The future tense | The parts of speech | Grammar | Khan Academy
Hello, grammar pals, and welcome to the future full of jetpacks and spaceships and shiny jumpsuits. Uh, and also the word "will." There's a lot of "will" in the future.
Uh, by which I mean that we use this word "will" to form the future tense in English. So, in the present tense you'd say, "I eat this cupcake." That's the present. But in the future, you would say, "I will eat this cupcake," because we use the future to talk about stuff that's happening later than now. Literally, it's in the future, so it's later as opposed to the present, which talks about now, and the past, which talks about stuff that has already happened earlier.
So, the most common way to form the future is to just make a sentence in the present tense, and then before the verb, just stick "will" in there. So, "I pet the Triceratops," everyone's favorite dinosaur. Wish I could pet one! Can't; they're extinct.
"I pet the Triceratops." But in the future, maybe when they clone dinosaurs, I will pet the Triceratops, and we will be best buds. So, that's the most basic way of forming the future.

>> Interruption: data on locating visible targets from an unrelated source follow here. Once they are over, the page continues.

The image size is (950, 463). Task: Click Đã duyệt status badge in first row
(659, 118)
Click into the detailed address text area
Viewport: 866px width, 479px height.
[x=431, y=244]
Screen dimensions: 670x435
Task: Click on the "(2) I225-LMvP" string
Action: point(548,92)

You can also use, you know, "is going to." So you could say, "You know, Ryan is going to visit Canada." And that's another way to form the future. But the most common way to do it is to just put in "will." Just write the sentence as you would for the present tense, but then you just got to pop in "will."
"I eat this cupcake" is the present. "I will eat this cupcake" in the future. That's the future tense. You will be able to learn anything, Dave!